### GOAL OF THE EXERCISE
Rewrite the records below, changing each "coordinate pair" to "pair of coordinates" and leaving everything else untouched.

* begin DATA SHOWN *

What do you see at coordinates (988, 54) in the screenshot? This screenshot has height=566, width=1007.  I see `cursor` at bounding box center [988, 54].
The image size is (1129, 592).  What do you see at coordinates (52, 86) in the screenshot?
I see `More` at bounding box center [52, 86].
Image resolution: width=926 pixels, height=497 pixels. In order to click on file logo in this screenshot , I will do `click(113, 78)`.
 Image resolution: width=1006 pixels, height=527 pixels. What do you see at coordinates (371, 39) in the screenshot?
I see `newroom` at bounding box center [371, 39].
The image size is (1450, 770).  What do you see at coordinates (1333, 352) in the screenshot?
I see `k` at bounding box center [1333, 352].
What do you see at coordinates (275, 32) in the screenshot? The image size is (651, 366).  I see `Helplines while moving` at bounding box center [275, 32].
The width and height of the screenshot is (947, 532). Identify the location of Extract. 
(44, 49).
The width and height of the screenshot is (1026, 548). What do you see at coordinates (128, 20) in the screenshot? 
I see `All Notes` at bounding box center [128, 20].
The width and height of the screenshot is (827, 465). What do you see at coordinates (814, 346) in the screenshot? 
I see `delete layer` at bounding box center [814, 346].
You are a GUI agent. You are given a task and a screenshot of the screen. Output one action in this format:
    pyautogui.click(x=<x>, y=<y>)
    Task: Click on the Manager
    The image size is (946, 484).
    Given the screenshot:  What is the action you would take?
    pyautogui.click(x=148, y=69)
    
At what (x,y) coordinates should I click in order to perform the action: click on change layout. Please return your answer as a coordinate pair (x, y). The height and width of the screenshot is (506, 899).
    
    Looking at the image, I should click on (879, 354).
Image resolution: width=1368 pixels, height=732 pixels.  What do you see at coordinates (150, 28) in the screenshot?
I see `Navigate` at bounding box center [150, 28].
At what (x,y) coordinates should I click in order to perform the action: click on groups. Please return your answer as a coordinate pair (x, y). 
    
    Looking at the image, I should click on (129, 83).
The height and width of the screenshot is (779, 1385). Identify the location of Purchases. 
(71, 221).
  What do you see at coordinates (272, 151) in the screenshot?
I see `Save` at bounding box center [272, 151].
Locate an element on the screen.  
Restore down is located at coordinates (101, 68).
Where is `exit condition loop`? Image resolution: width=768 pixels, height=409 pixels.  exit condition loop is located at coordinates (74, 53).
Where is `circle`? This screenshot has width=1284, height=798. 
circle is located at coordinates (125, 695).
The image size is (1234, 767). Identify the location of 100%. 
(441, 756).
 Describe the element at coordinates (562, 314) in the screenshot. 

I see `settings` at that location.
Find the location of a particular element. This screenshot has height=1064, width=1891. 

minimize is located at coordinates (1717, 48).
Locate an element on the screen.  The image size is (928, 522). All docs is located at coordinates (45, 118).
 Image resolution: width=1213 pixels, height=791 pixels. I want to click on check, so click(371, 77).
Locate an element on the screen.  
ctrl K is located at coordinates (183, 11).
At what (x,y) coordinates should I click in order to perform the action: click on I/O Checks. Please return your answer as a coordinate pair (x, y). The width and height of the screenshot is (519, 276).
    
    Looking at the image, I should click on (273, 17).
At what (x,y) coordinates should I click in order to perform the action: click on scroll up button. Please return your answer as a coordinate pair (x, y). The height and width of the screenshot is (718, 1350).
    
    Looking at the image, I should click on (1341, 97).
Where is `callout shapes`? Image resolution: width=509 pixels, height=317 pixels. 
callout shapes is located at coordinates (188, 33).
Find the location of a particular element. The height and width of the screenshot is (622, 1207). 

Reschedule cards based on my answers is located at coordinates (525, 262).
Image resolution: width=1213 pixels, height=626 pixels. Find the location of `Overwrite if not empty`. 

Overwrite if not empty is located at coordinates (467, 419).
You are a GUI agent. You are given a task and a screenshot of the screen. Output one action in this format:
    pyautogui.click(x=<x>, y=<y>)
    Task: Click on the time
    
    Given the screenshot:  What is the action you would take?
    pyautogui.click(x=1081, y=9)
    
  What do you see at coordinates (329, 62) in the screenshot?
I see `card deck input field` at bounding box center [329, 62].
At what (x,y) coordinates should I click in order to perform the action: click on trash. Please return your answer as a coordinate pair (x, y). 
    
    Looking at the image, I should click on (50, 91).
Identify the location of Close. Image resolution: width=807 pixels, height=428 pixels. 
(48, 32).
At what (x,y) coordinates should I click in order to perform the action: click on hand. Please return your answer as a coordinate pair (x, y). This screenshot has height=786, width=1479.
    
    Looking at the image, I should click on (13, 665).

* end DATA SHOWN *

### TASK OUTPUT
What do you see at coordinates (988, 54) in the screenshot? This screenshot has height=566, width=1007.  I see `cursor` at bounding box center [988, 54].
The image size is (1129, 592).  What do you see at coordinates (52, 86) in the screenshot?
I see `More` at bounding box center [52, 86].
Image resolution: width=926 pixels, height=497 pixels. In order to click on file logo in this screenshot , I will do `click(113, 78)`.
 Image resolution: width=1006 pixels, height=527 pixels. What do you see at coordinates (371, 39) in the screenshot?
I see `newroom` at bounding box center [371, 39].
The image size is (1450, 770).  What do you see at coordinates (1333, 352) in the screenshot?
I see `k` at bounding box center [1333, 352].
What do you see at coordinates (275, 32) in the screenshot? The image size is (651, 366).  I see `Helplines while moving` at bounding box center [275, 32].
The width and height of the screenshot is (947, 532). Identify the location of Extract. 
(44, 49).
The width and height of the screenshot is (1026, 548). What do you see at coordinates (128, 20) in the screenshot? 
I see `All Notes` at bounding box center [128, 20].
The width and height of the screenshot is (827, 465). What do you see at coordinates (814, 346) in the screenshot? 
I see `delete layer` at bounding box center [814, 346].
You are a GUI agent. You are given a task and a screenshot of the screen. Output one action in this format:
    pyautogui.click(x=<x>, y=<y>)
    Task: Click on the Manager
    The image size is (946, 484).
    Given the screenshot:  What is the action you would take?
    pyautogui.click(x=148, y=69)
    
At what (x,y) coordinates should I click in order to perform the action: click on change layout. Please return your answer as a pair of coordinates (x, y). The height and width of the screenshot is (506, 899).
    
    Looking at the image, I should click on (879, 354).
Image resolution: width=1368 pixels, height=732 pixels.  What do you see at coordinates (150, 28) in the screenshot?
I see `Navigate` at bounding box center [150, 28].
At what (x,y) coordinates should I click in order to perform the action: click on groups. Please return your answer as a pair of coordinates (x, y). 
    
    Looking at the image, I should click on (129, 83).
The height and width of the screenshot is (779, 1385). Identify the location of Purchases. 
(71, 221).
  What do you see at coordinates (272, 151) in the screenshot?
I see `Save` at bounding box center [272, 151].
Locate an element on the screen.  
Restore down is located at coordinates (101, 68).
Where is `exit condition loop`? Image resolution: width=768 pixels, height=409 pixels.  exit condition loop is located at coordinates (74, 53).
Where is `circle`? This screenshot has width=1284, height=798. 
circle is located at coordinates (125, 695).
The image size is (1234, 767). Identify the location of 100%. 
(441, 756).
 Describe the element at coordinates (562, 314) in the screenshot. 

I see `settings` at that location.
Find the location of a particular element. This screenshot has height=1064, width=1891. 

minimize is located at coordinates (1717, 48).
Locate an element on the screen.  The image size is (928, 522). All docs is located at coordinates (45, 118).
 Image resolution: width=1213 pixels, height=791 pixels. I want to click on check, so click(371, 77).
Locate an element on the screen.  
ctrl K is located at coordinates (183, 11).
At what (x,y) coordinates should I click in order to perform the action: click on I/O Checks. Please return your answer as a pair of coordinates (x, y). The width and height of the screenshot is (519, 276).
    
    Looking at the image, I should click on (273, 17).
At what (x,y) coordinates should I click in order to perform the action: click on scroll up button. Please return your answer as a pair of coordinates (x, y). The height and width of the screenshot is (718, 1350).
    
    Looking at the image, I should click on (1341, 97).
Where is `callout shapes`? Image resolution: width=509 pixels, height=317 pixels. 
callout shapes is located at coordinates (188, 33).
Find the location of a particular element. The height and width of the screenshot is (622, 1207). 

Reschedule cards based on my answers is located at coordinates (525, 262).
Image resolution: width=1213 pixels, height=626 pixels. Find the location of `Overwrite if not empty`. 

Overwrite if not empty is located at coordinates (467, 419).
You are a GUI agent. You are given a task and a screenshot of the screen. Output one action in this format:
    pyautogui.click(x=<x>, y=<y>)
    Task: Click on the time
    
    Given the screenshot:  What is the action you would take?
    pyautogui.click(x=1081, y=9)
    
  What do you see at coordinates (329, 62) in the screenshot?
I see `card deck input field` at bounding box center [329, 62].
At what (x,y) coordinates should I click in order to perform the action: click on trash. Please return your answer as a pair of coordinates (x, y). 
    
    Looking at the image, I should click on (50, 91).
Identify the location of Close. Image resolution: width=807 pixels, height=428 pixels. 
(48, 32).
At what (x,y) coordinates should I click in order to perform the action: click on hand. Please return your answer as a pair of coordinates (x, y). This screenshot has height=786, width=1479.
    
    Looking at the image, I should click on (13, 665).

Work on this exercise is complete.